Temperature: a "shaping force' in protein evolution.

1. Comparisons of homologous enzymes from species adapted to widely different temperatures reveal that ligand-binding affinities are rigorously conserved. This is interpreted to mean that a critical relationship between ligand-binding ability and intracellular ligand concentrations must be maintained for proper enzymic regulation. 2. The catalytic efficiencies of enzyme homologues differ in temperature-compensatory manners. Activation free energies are proportional to adaptation temperature and, consequently, low-temperature-adapted enzymes have the highest substrate turnover numbers. 3. Temperature compensatory adjustments in catalytic efficiency may be achieved by altering the number of weak bonds that form or break during a catalytic conformational change.
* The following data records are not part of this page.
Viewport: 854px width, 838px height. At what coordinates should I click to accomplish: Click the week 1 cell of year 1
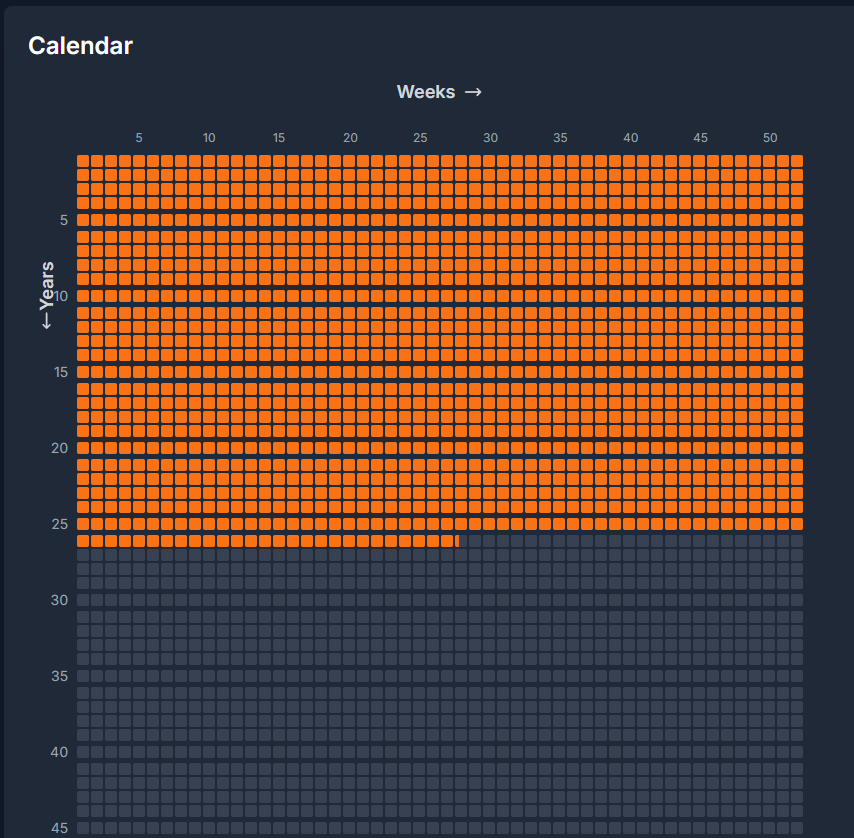pos(83,161)
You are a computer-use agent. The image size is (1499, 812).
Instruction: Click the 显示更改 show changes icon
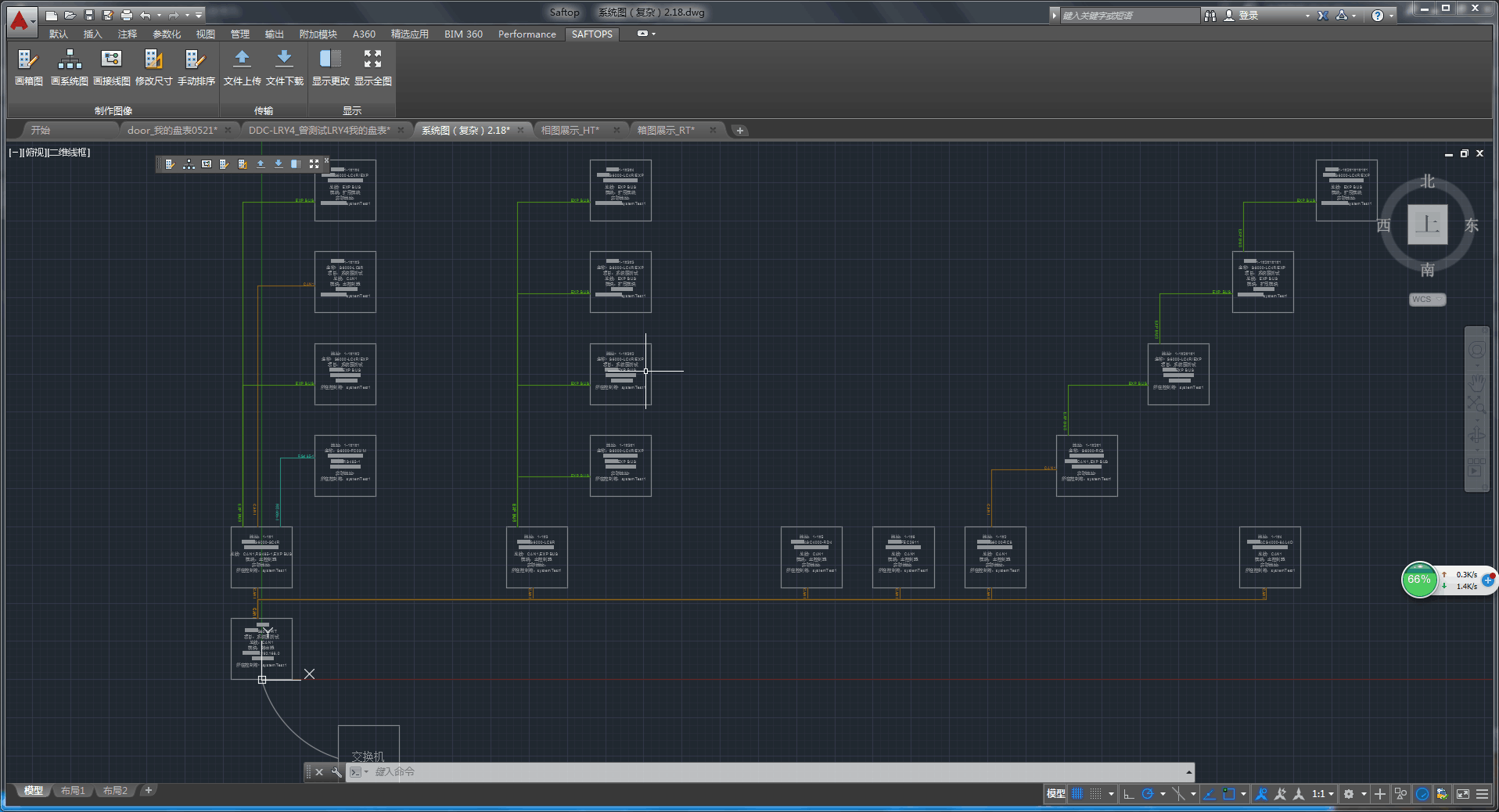click(x=330, y=66)
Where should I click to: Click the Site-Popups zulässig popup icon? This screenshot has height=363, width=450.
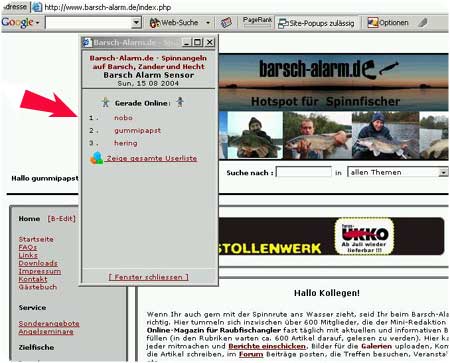click(x=283, y=23)
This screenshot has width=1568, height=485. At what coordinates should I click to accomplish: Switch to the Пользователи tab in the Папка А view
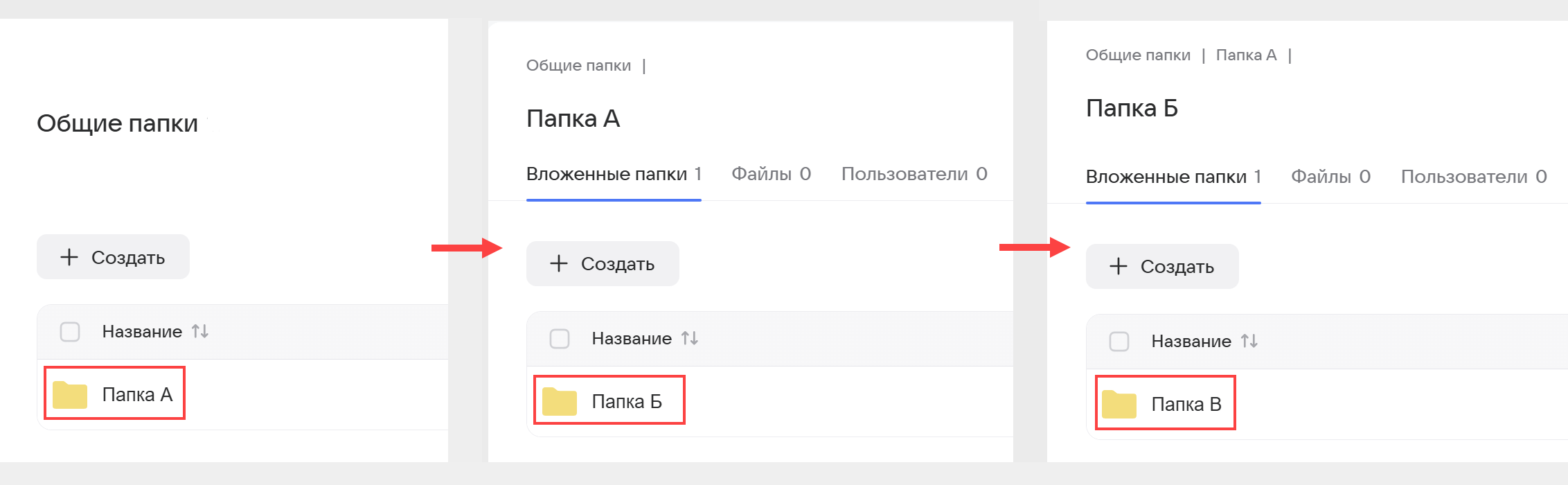click(x=914, y=174)

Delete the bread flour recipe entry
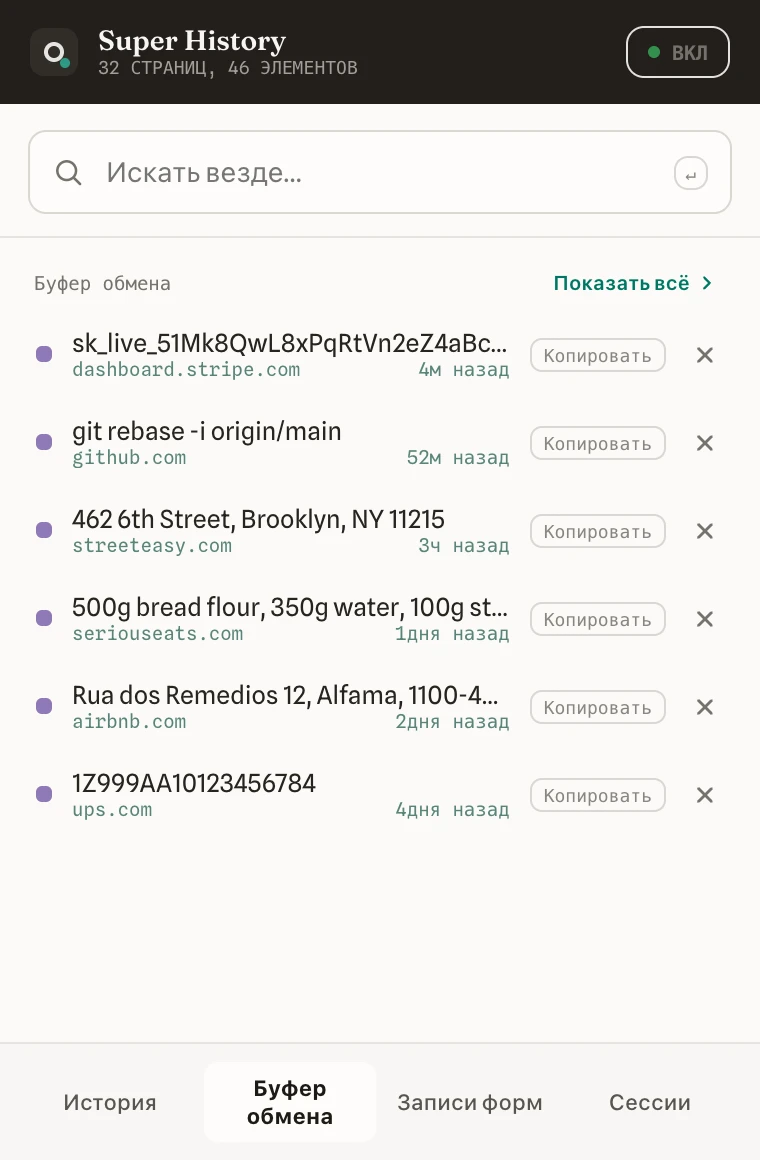tap(704, 619)
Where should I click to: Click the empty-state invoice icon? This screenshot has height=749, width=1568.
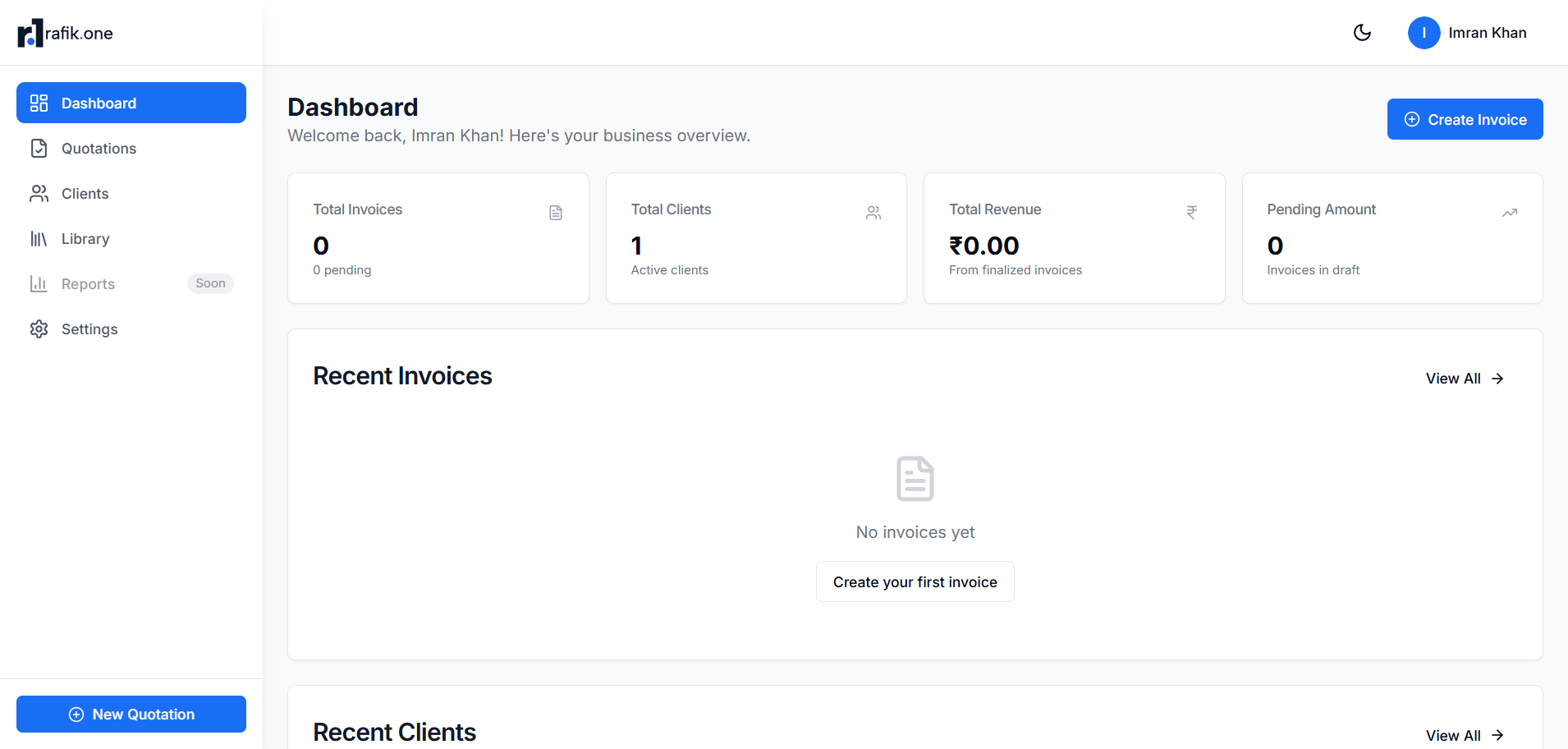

Support for this hypothesis comes from the finding that activation enthalpy and activation entropy values co-vary in a regular manner and by magnitudes consistent with different amounts of weak-bond formation/rupture during catalytic activation in differnt enzyme homologues. 4. Adaptive adjustments in ligand-binding energetics may also involve utilization of the energy changes that occur during conformational changes. This mechanism would permit enzymes with identical binding-site chemistries to display adaptively different ligand affinities. 5. The greater heat-stabilities of enzymes from warm-adapted species may cause these enzymes to be less efficient catalysts than cold-adapted heat-labile enzymes. Heat-stable enzymes may have to break more weak bonds during a catalytic conformational change than do cold-adapted enzymes. The requirements for thermal stability and high catalytic efficiency thus appear to force an adaptational 'compromise'.